--- begin Document section ---
Dynamically updating a nested dictionary with multiprocessing.pool (speed issue) - python-3.x

I have written a simple code to understand how lack of communication between the child processes leads to a random result when using multiprocessing.Pool. I input a nested dictionary as a dictproxy object made by multiprocessing.Manager:
manager = Manager()
my_dict = manager.dict()
my_dict['nested'] = nested
into a pool embedding 16 open processes. The nested dictionary is defined below. The function my_function simply generates the second power of each number stored in the elements of the nested dictionary.
As expected because of the shared memory in multithreading, I get the correct result when I use multiprocessing.dummy
{0: 1, 1: 4, 2: 9, 3: 16}
{0: 4, 1: 9, 2: 16, 3: 25}
{0: 9, 1: 16, 2: 25, 3: 36}
{0: 16, 1: 25, 2: 36, 3: 49}
{0: 25, 1: 36, 2: 49, 3: 64}
but when I use multiprocessing, the result is incorrect and completely random in each run. One example of the incorrect result is:
{0: 1, 1: 2, 2: 3, 3: 4}
{0: 4, 1: 9, 2: 16, 3: 25}
{0: 3, 1: 4, 2: 5, 3: 6}
{0: 16, 1: 25, 2: 36, 3: 49}
{0: 25, 1: 36, 2: 49, 3: 64}
In this particular run, the 'data' in 'element' 1 and 3 was not updated. I understand that this happens due to the lack of communication between the child processes which prohibits the "updated" nested dictionary in each child process to be properly sent to the others. However, can someone help me use Manager.Queue to organize this inter-child communication and get the correct results possibly with minimal runtime?
Code (Python 3.5)
from multiprocessing import Pool, Manager
import numpy as np
def my_function(A):
arg1 = A[0]
my_dict = A[1]
temporary_dict = my_dict['nested']
for arg2 in np.arange(len(my_dict['nested']['elements'][arg1]['data'])):
temporary_dict['elements'][arg1]['data'][arg2] = temporary_dict['elements'][arg1]['data'][arg2] ** 2
my_dict['nested'] = temporary_dict
if __name__ == '__main__':
# nested dictionary definition
strs1 = {}
strs2 = {}
strs3 = {}
strs4 = {}
strs5 = {}
strs1['data'] = {}
strs2['data'] = {}
strs3['data'] = {}
strs4['data'] = {}
strs5['data'] = {}
for i in [0,1,2,3]:
strs1['data'][i] = i + 1
strs2['data'][i] = i + 2
strs3['data'][i] = i + 3
strs4['data'][i] = i + 4
strs5['data'][i] = i + 5
nested = {}
nested['elements'] = [strs1, strs2, strs3, strs4, strs5]
nested['names'] = ['series1', 'series2', 'series3', 'series4', 'series5']
# parallel processing
pool = Pool(processes = 16)
--- end Document section ---
--- begin Provided material ---
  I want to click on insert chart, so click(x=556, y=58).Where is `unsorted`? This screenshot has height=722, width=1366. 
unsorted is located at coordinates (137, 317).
--- end Provided material ---
## Tasks and exercises
A. In the thread on updating a nested dictionary with multiprocessing, give again the stretch from "I have written" through "the nested dictionary.".
B. In the thread on updating a nested dictionary with multiprocessing, which Python version is named for the code?

## Results in order
A.
I have written a simple code to understand how lack of communication between the child processes leads to a random result when using multiprocessing.Pool. I input a nested dictionary as a dictproxy object made by multiprocessing.Manager:
manager = Manager()
my_dict = manager.dict()
my_dict['nested'] = nested
into a pool embedding 16 open processes. The nested dictionary is defined below. The function my_function simply generates the second power of each number stored in the elements of the nested dictionary.

B. Python 3.5